A Desert Region Selling Fresh Water To Minnesota?
August 19, 2008 on 10:43 pm | In Great Work, Politics |70 bar rises 29.97 0mpn NNE dew-point 67 sunrise 6:21 sunset 8:12 Lughnasa
Waning Gibbous Corn Moon
A California Aqueduct (note the evaporation problem)
A while back the commodification of drinking water, that is selling it in plastic bottles, got to me. I no longer buy it for home and only occasionally outside the house, flying being a notable exception. It was a little unusual for me to buy 3 24-packs on Sunday, but the Niagara Drinking Water was 3 24-packs for 9.99. A real bargain. Anyhow I bought them for the Woolly event last night.
While drinking one, I read the label. It has Niagara Drinking Water over a representation of a large falls. There’s also a rainbow there. When I saw Ontario on the label, that seemed to make sense, Ontario being on the north side of the falls. Then I looked closer. No, it wasn’t that Ontario. It was Ontario, California!

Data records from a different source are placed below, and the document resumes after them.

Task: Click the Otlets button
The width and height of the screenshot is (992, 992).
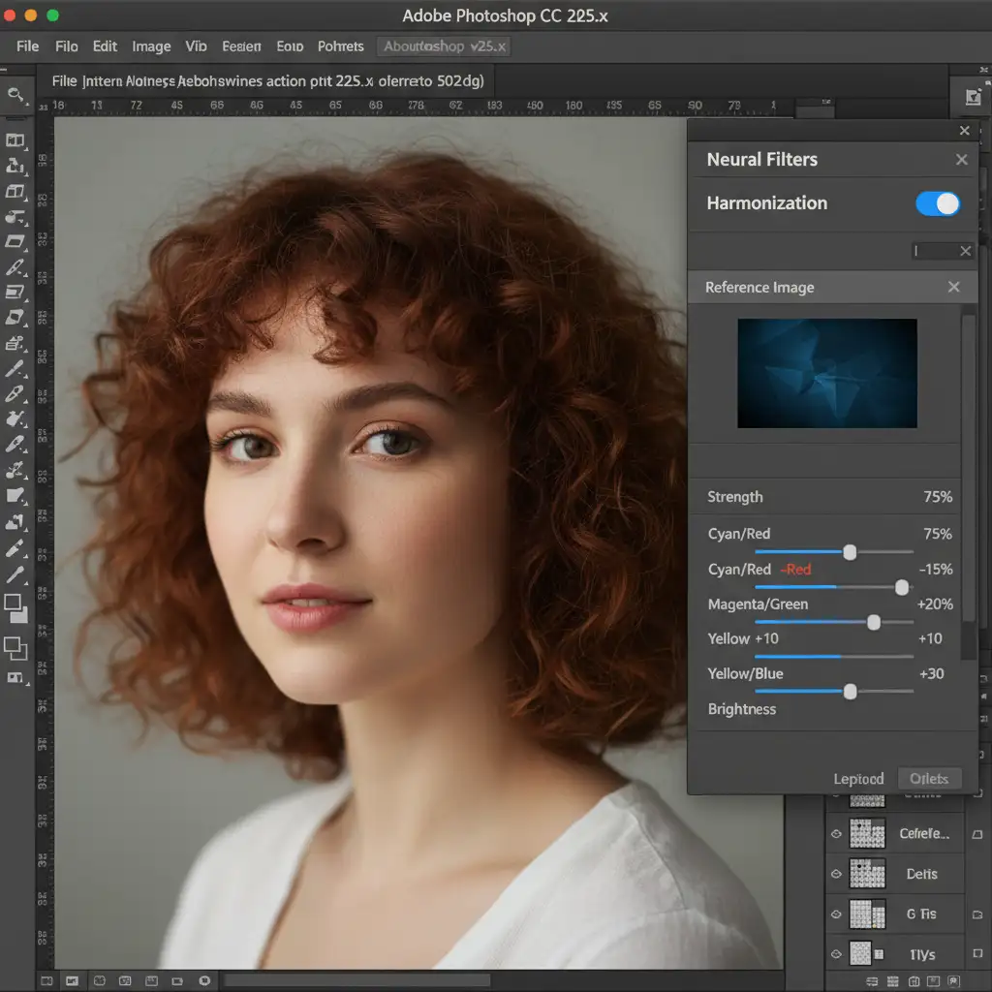Action: tap(929, 779)
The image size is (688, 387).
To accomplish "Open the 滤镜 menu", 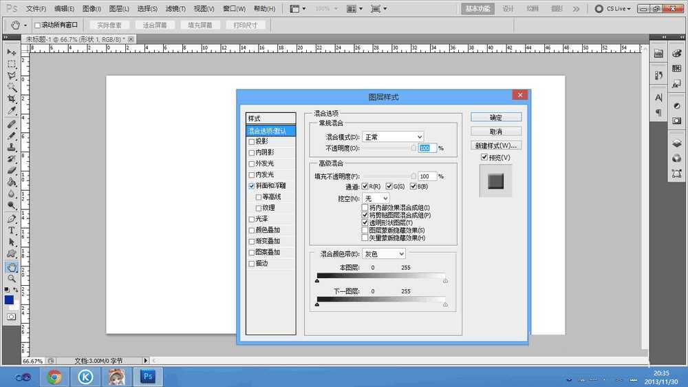I will coord(176,9).
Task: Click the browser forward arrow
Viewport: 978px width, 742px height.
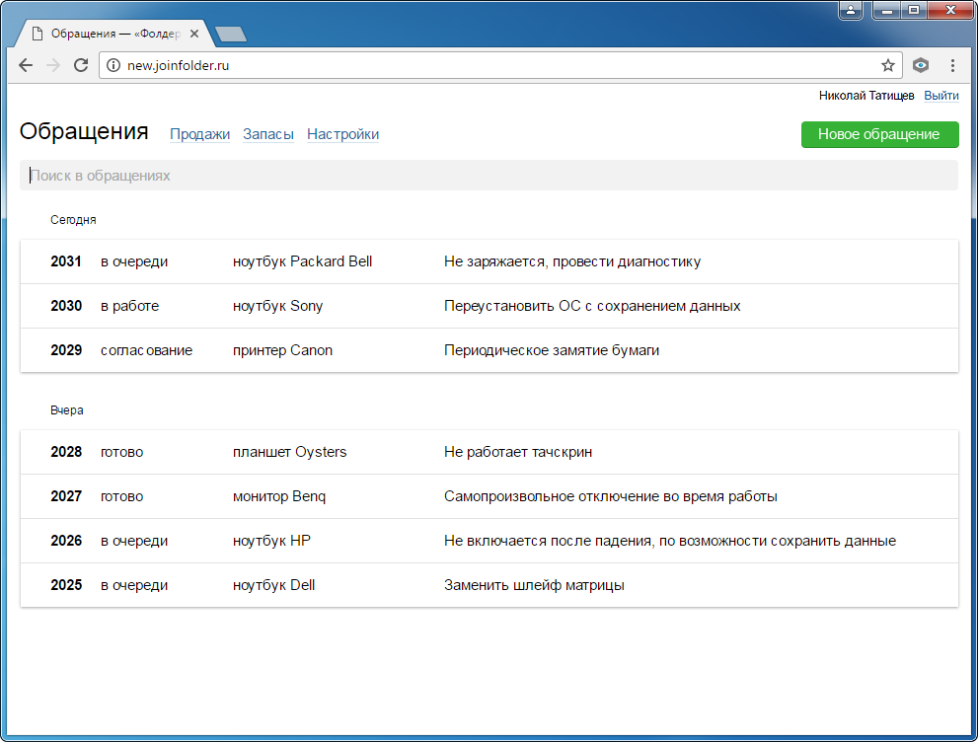Action: [53, 66]
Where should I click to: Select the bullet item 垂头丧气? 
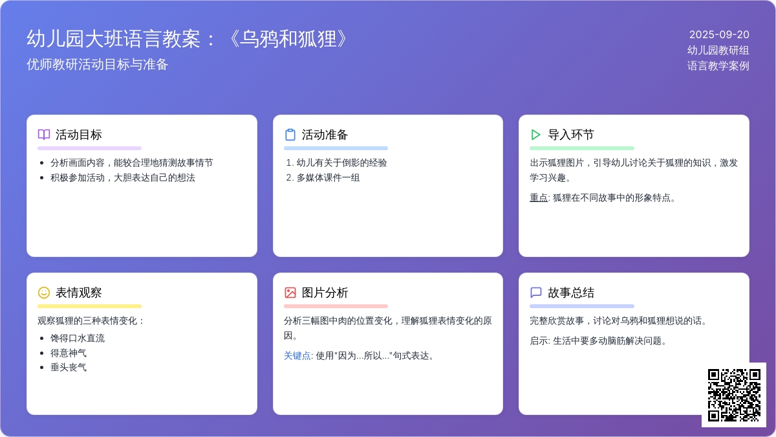[x=69, y=367]
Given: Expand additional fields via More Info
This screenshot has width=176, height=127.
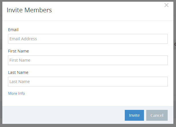Looking at the screenshot, I should tap(17, 93).
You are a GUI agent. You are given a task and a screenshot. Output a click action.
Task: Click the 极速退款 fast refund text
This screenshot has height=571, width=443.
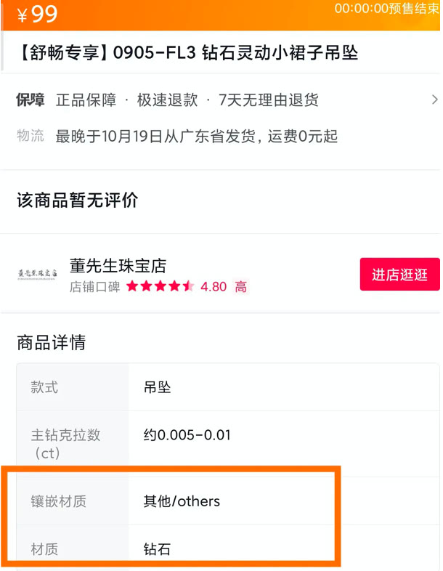click(x=168, y=100)
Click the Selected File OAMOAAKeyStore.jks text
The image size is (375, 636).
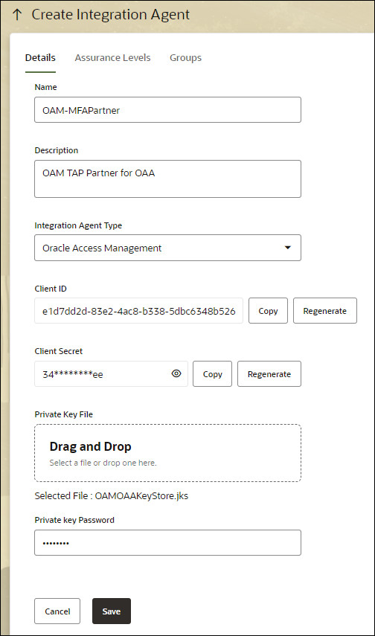111,495
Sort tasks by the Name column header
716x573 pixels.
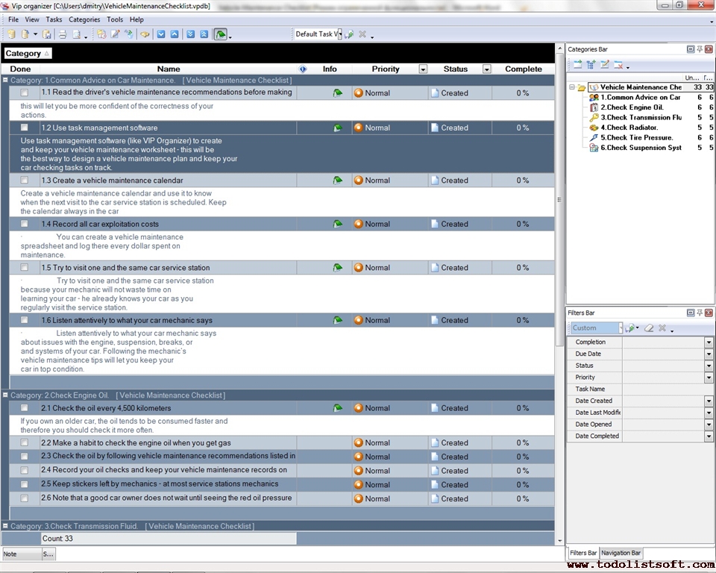[169, 69]
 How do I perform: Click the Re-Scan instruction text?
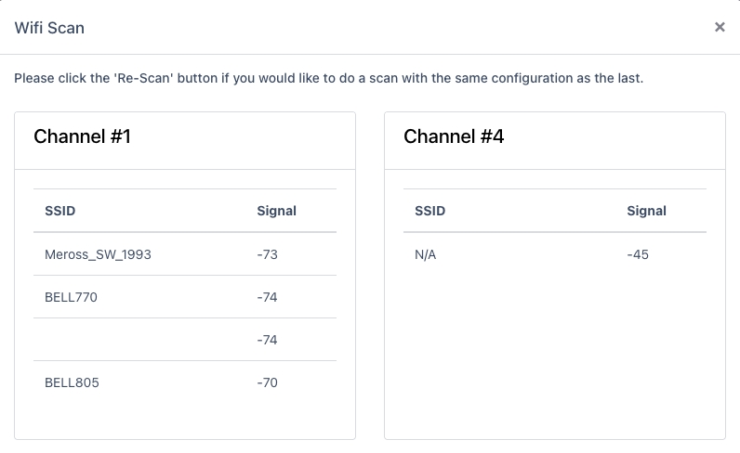(328, 78)
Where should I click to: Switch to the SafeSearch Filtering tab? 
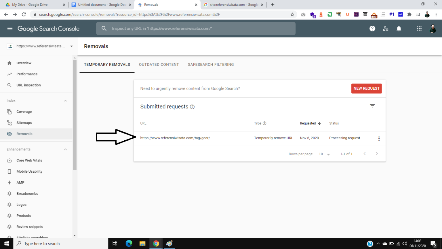(211, 65)
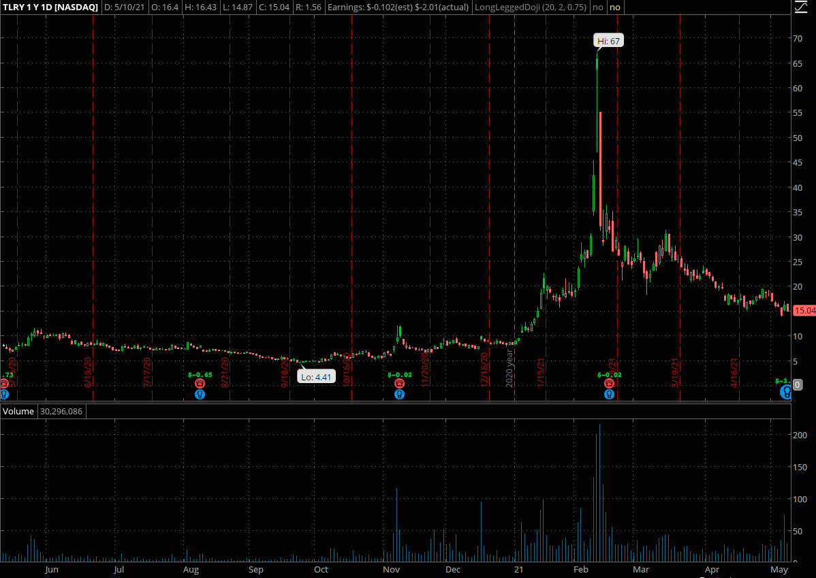This screenshot has height=578, width=816.
Task: Open the November earnings phone icon
Action: pos(399,384)
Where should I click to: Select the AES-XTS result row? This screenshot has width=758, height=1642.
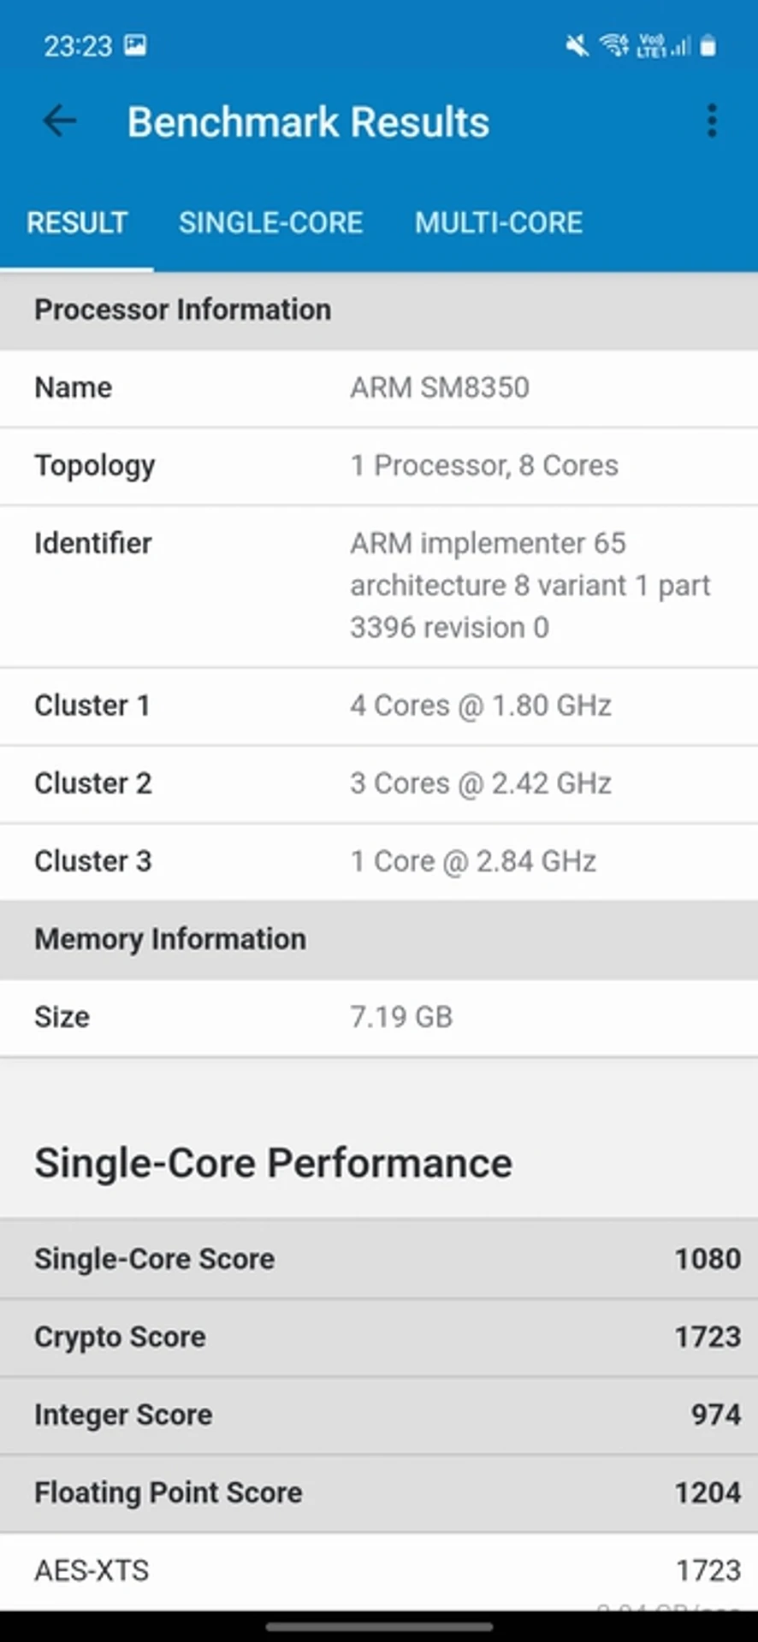379,1570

Whoa. Since southern California gets 20% of its water from the Colorado (the rest coming from a combination of the Sierra snow pack, groundwater aquifer pumping and other in-state water projects), it means two interesting things. One, an area that is essentially a desert exports water to the rest of the US, at least as far away as Minnesota. Second, it is plausible that 20% of the water shipped from California to Minnesota 24 plastic bottles to the case came from diversions of the Colorado River. This is not to mention the obvious irony of sending fresh water from a desert region to a region with 16,000 fresh water lakes and shoreline on the second largest body of freshwater in the world.
This is a crime against the planet, the intellect, common sense and the already fragile water supplies of the West. Wish I’d read the label before I forked over my 9.99.
In addition to the above I just found this on the Politics in the Zeros website:
“Water use in California consumes significant amounts of electrical energy. Preliminary estimates indicate that total energy used to pump and treat this water exceeds 15,000 GWh per year, or at least 6.5 percent of the total electricity used in the State per year.
Water use results in such large energy costs primarily because so much of the State’s water demand is located far from available sources, and the moving of water is inherently energy intensive.”
Sort makes you wonder who is in charge?